Asrem, una strana schizofrenia

A volte le inchieste nascono dall’esperienza vissuta. E’ questo il caso di quanto accaduto nei giorni scorsi presso il vecchio ospedale Cardarelli di Campobasso, allo sportello ove si richiede il cambio del medico curante. In un pomeriggio afoso come quelli che si vivono in questi giorni, ecco che viene proposta la richiesta sopra descritta, corredata anche dal numero di matricola del nuovo medico, fornito all’utente dal dottore stesso in precedenza. Tal cosa, ha rallegrata non poco la dipendente addetta all’espletamento della pratica della quale stiamo trattando, persona che nel complimentarsi per tal precisa e dettagliata richiesta, ha espresso il desiderio di venir affiancata nel proprio lavoro da chi aveva presentata l’istanza. Tutto positivo?

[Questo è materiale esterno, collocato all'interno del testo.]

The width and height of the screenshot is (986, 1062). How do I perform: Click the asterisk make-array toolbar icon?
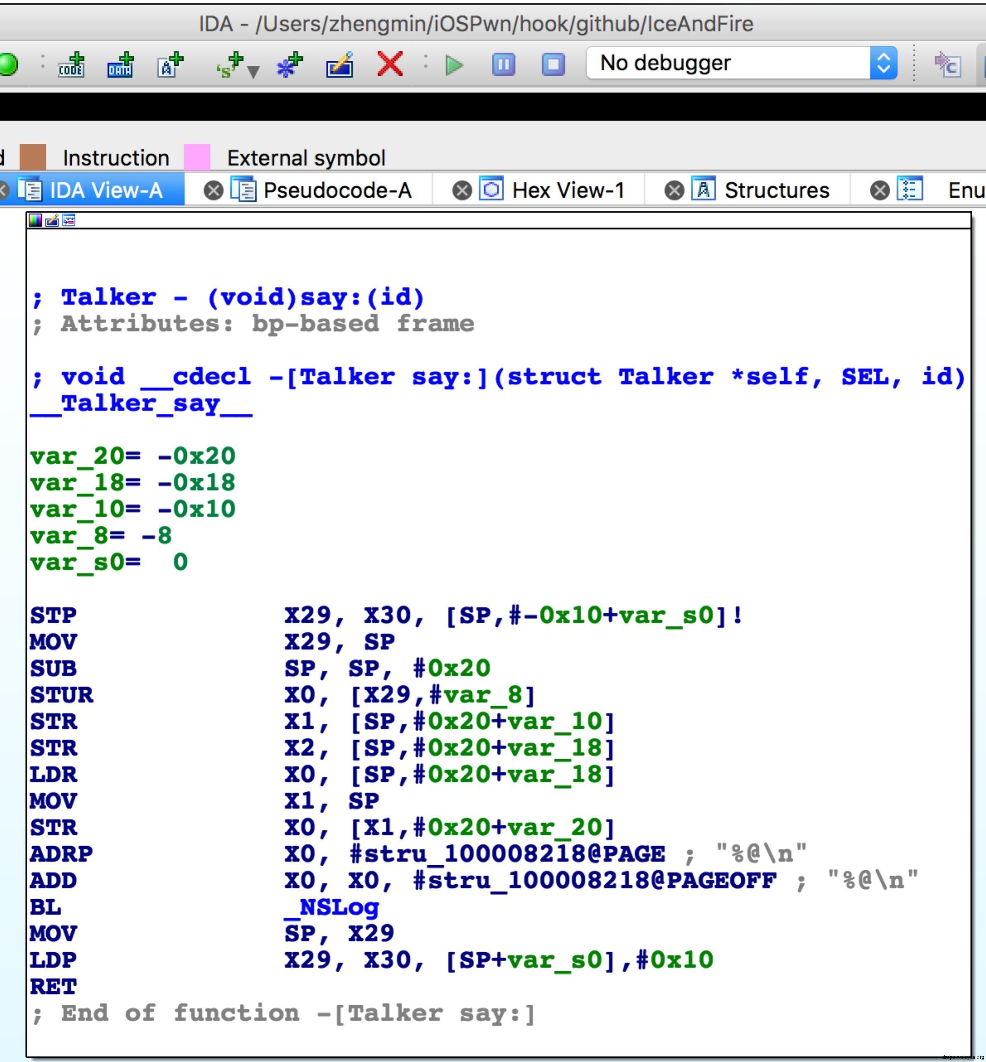point(290,65)
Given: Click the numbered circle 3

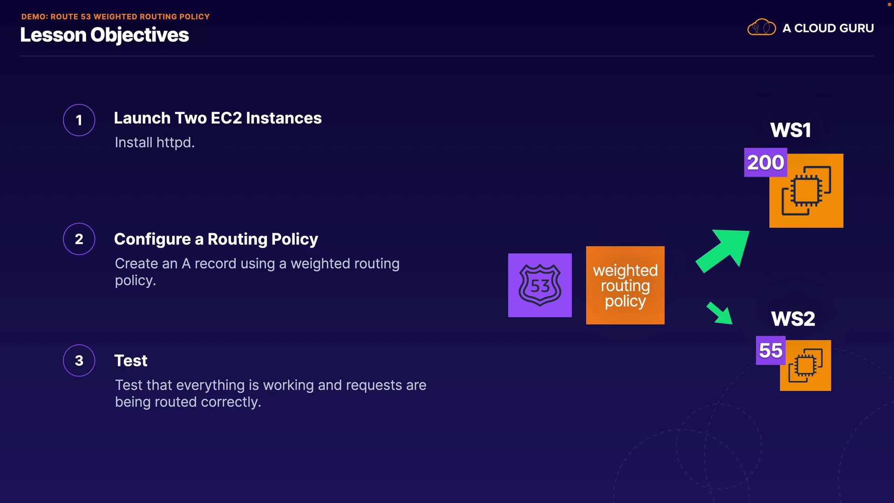Looking at the screenshot, I should [79, 360].
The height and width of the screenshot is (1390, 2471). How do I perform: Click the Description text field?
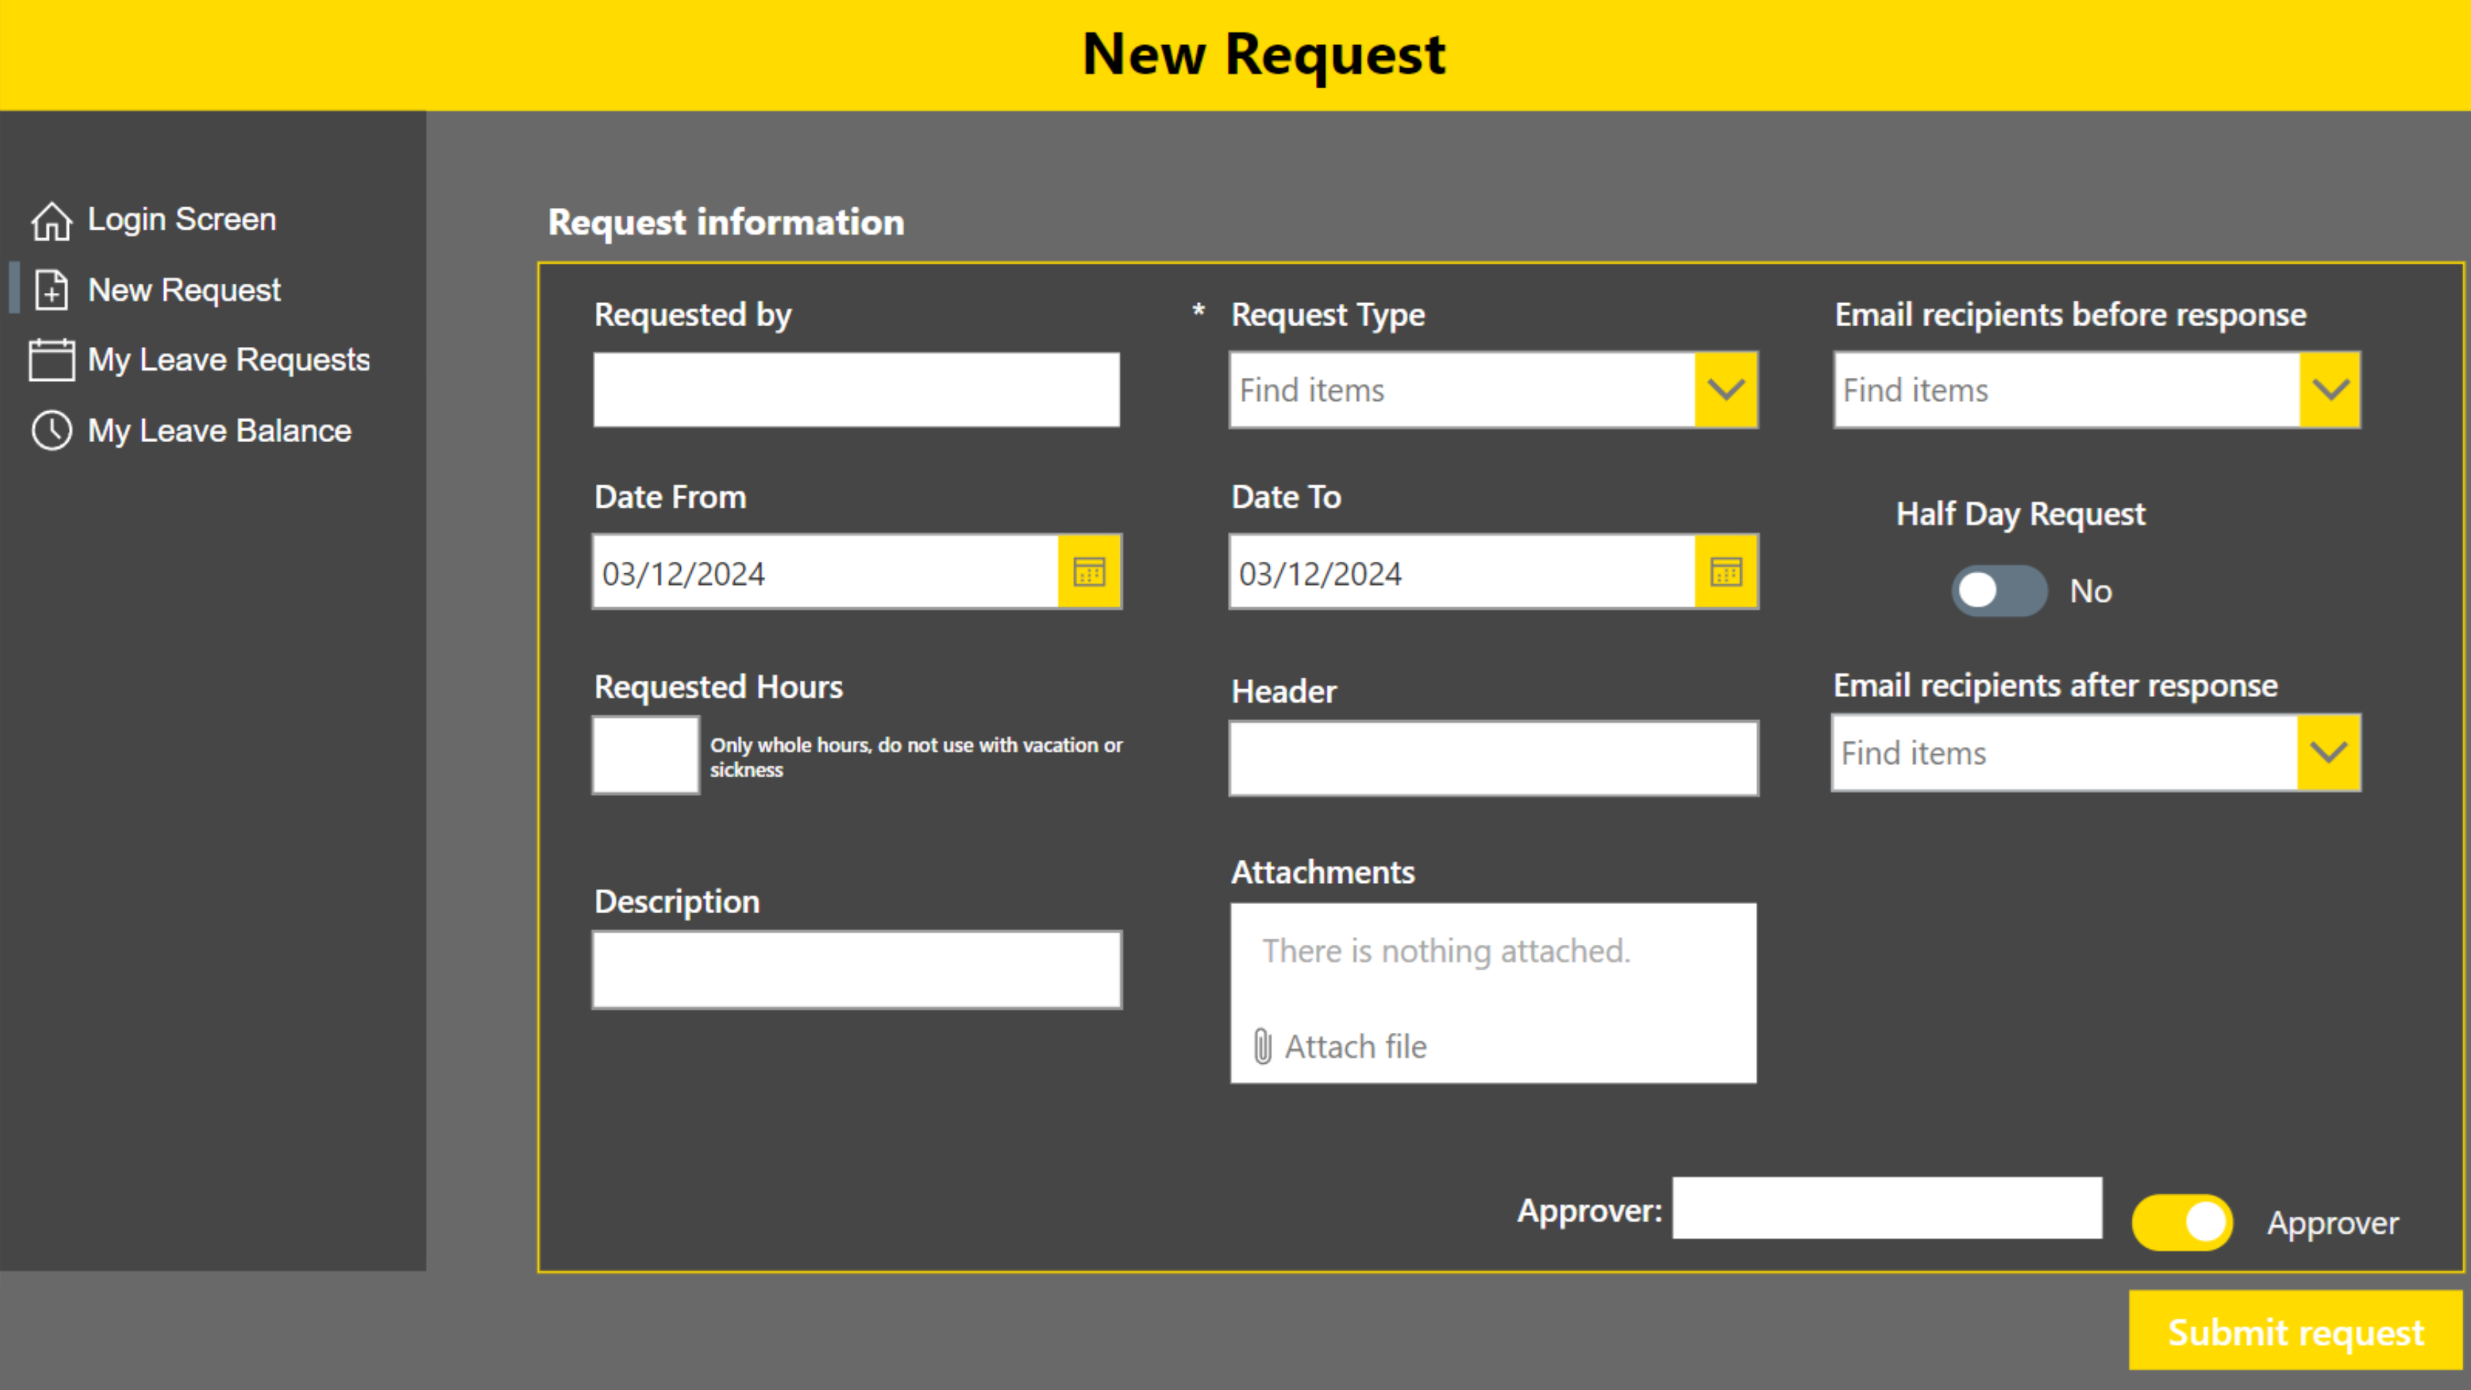coord(856,969)
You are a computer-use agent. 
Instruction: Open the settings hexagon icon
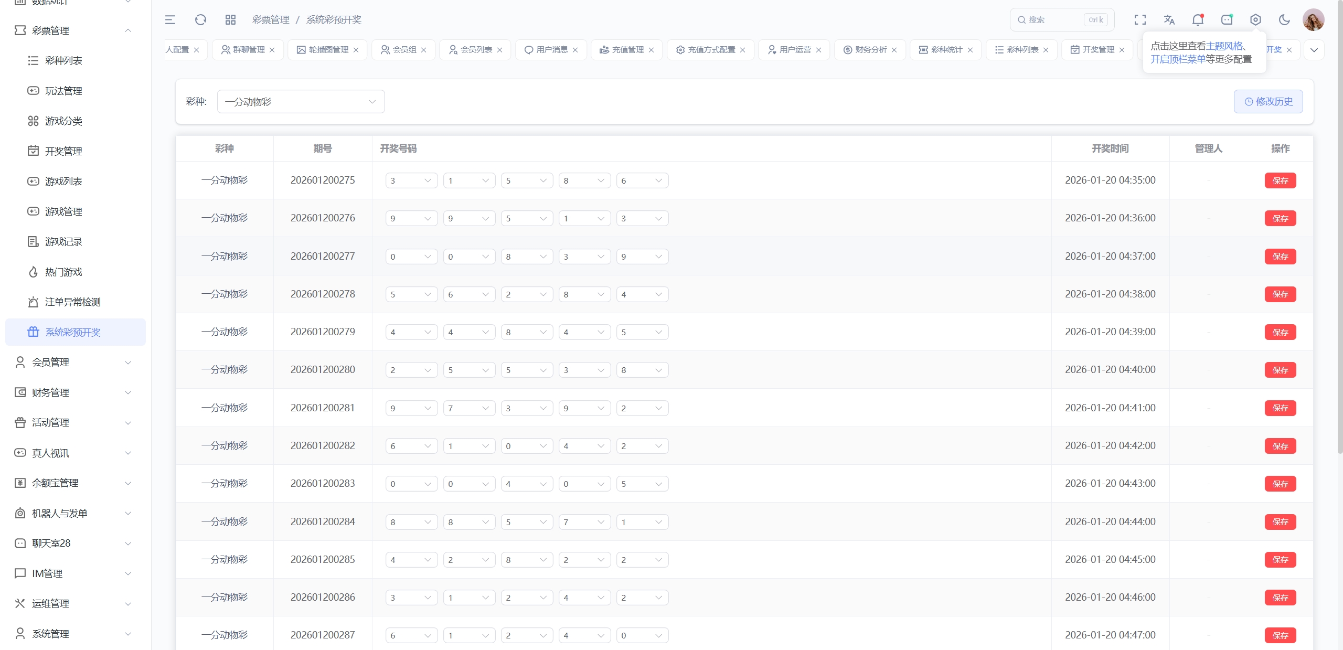point(1255,20)
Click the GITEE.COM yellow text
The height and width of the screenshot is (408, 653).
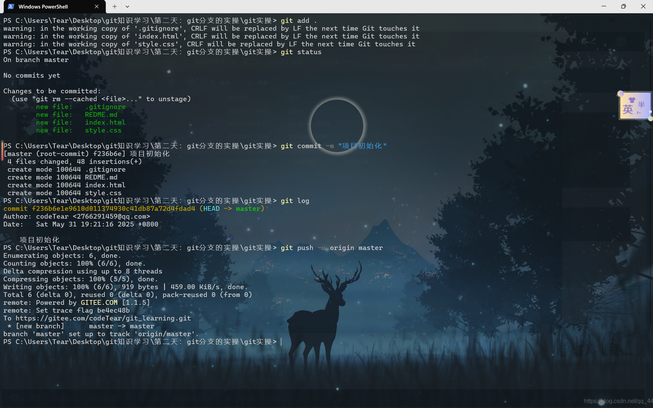coord(99,302)
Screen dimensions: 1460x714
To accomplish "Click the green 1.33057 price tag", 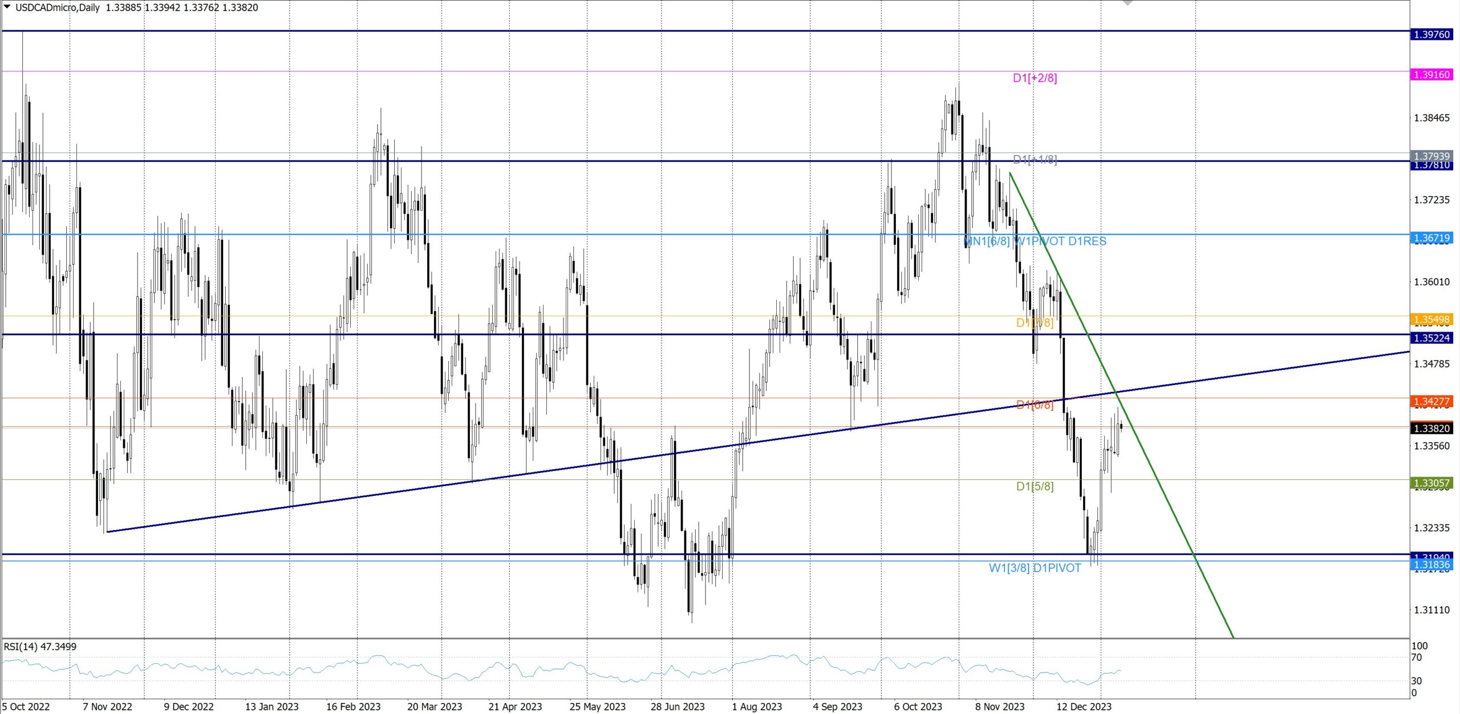I will [x=1431, y=483].
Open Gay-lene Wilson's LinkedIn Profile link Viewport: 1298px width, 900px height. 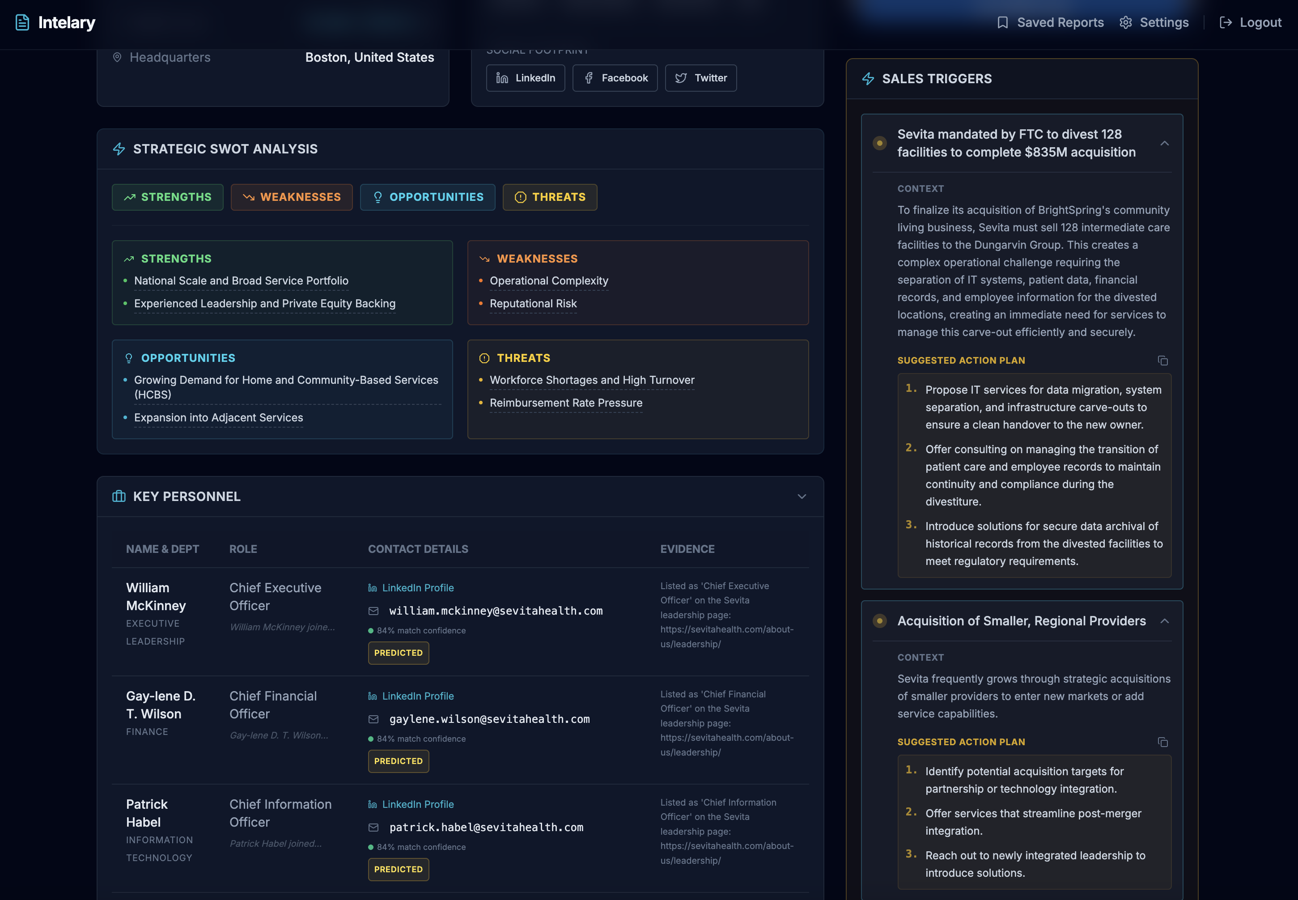[x=417, y=696]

Macché! Siamo in Molise, mica in una terra all’avanguardia! La pratica è stata chiusa in cinque minuti, non per un utente, ma per l’intera famiglia di chi era presente allo sportello, vale a dire per tre persone. Il risultato negativo è scaturito dai certificati d’avvenuta operazione, documenti equipollenti, se non più importanti della stessa tessera sanitaria, ciò, a detta del medico che ha sostituito il precedente. Questi certificati infatti, hanno in sé dei codici che non risultano presenti nella moderna tessera sanitaria, munita per altro di microchip, cosa perciò vuota ed inutile, ma di plastica resistente, a differenza dei certificati appena rilasciati, redatti su carta derivante da foglio formato A4, vale a dire la carta che si utilizza normalmente per scrivere e che non potrebbe venir conservata in un portafogli, pena il suo rapido deterioramento. E’ questo il miglior investimento del pubblico danaro, da considerare vero progresso?